The dumb part of my question is that I literally used "password" as the seed. The irony is that even though a resulting password is relatively strong, if it was obtained by using a ridiculously simple one as a seed to a well known hashing technique, it is truly a strong password? My ultimate scheme would be to store only the seeds in a password manager as a means of extra security. Probably not a sound idea.
Password strength tools aren't really that smart. These programs are based on some assumptions that may or may not be meet by entered password. You should not take their scores literally.
sha-256 is NOT secure https://dusted.codes/sha-256-is-not-a-secure-password-hashing-algorithm and that article is 6 years old. https://en.wikipedia.org/wiki/SHA-2 https://en.wikipedia.org/wiki/SHA-3 currently the length of hash (RSA) is more important https://security.stackexchange.com/...cryption-a-secure-certificate-hashing-algorit HTH
Wow, thanks! That first link definitely answers my original question. A lookup table is a pre-computed table with hash values derived from commonly used passwords and dictionary entries. An attacker can easily match up a lookup table with the compromised hash values and look up the underlying plain text password What I'm really looking for is a practical way to add protection for passwords that are in a password manager (LastPass, 1Password, BitWarden, etc.). My assumption is that if my password manager is somehow hacked, the thief knows my user ids and passwords for everything I store in the password manager, which is very, very bad. If the passwords I store there aren't the real ones but some sort of "code" for the real one, then I have another layer of protection. I'm just not sure what form the "code" needs to take. One idea I had is to have the real password just be the stored one plus a non-trivial prefix or suffix that only I know. Does this make sense? It just seems to me (perhaps naively) that all a thief has to do is fail 4-5 times at accessing my bank account before the built-in protection kicks in and locks the account.
If service supports 2FA by TOTP then use it. I don't think deriving a password is a better idea than 2FA. https://en.wikipedia.org/wiki/Time-based_one-time_password or search "best 2FA authenticator 2022 TOTP" or similar set of words Just remember to backup second factors. You may want to use another password manager (or the same just different file/database) for that.
Thanks. I presume you mean using 2FA for EACH of the accounts that are in the password manager as opposed to 2FA for the password manager itself? Many of my accounts already use 2FA, but just SMS, which I know isn't that great. What I'd really like to see is a paper/summary/assessment that ranks various practical forms of security measures, perhaps on a scale of 1-10. For example, if no 2FA is 1.1/10 and SMS 2FA is 1.15/10, that tells me a lot. Any idea if such paper/comparison exists for us novices? Also, can you elaborate as to what "Just remember to backup second factors" means?

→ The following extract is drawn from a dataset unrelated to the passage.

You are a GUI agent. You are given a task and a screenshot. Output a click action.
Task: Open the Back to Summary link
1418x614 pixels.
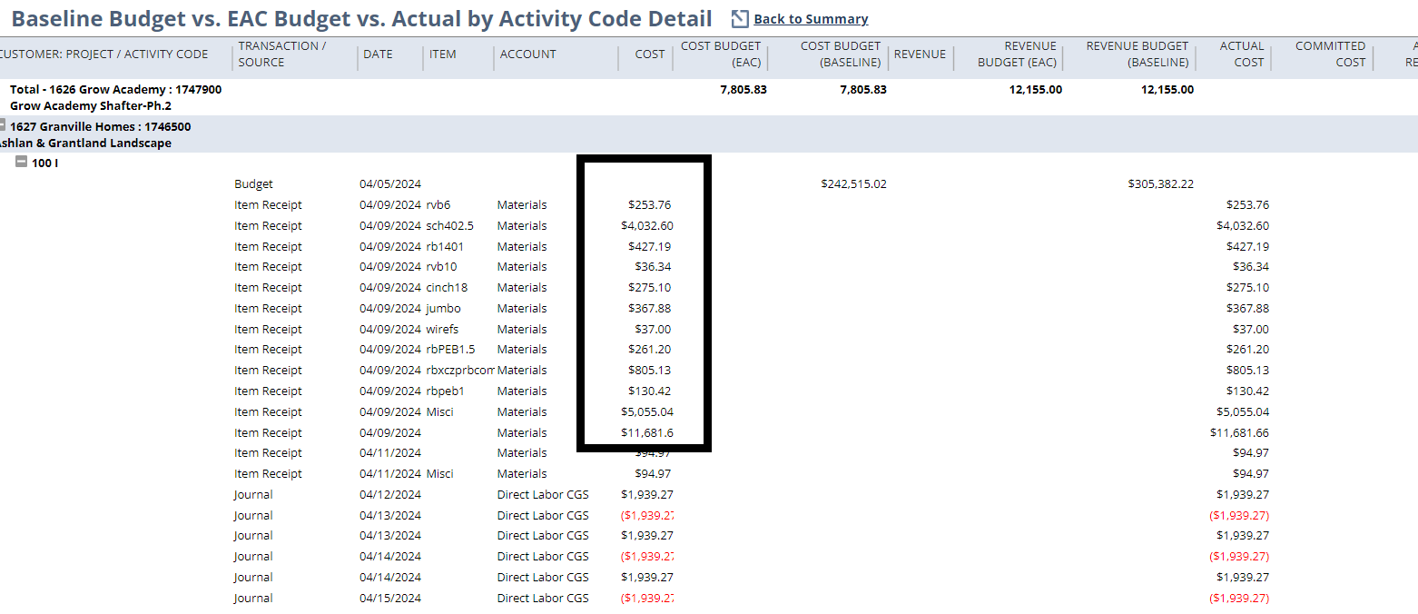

Yes, I mean 2FA for each account. No, I don't know that. Some telecommunications operators in some countries provide additional options against impersonating on support line, so "it depends". Google allows to download additional recovery codes/reserve codes if you enable 2FA via TOTP. For accounts that are added manually to 2FA app (not by QR code) token is visible in plain sight. Backup of that text or even screenshot of that QR code is a backup if recovery codes are not available. It is good to save date and time. Authy allow to replicate TOTP secrets across mobile phones, and tablets (and probably other devices), so you won't loose second factor if you use more than 1 phone and do configure that. BTW I don't think Brummelchen answer was valid in this context. OP doesn't want to build any website with login functionality.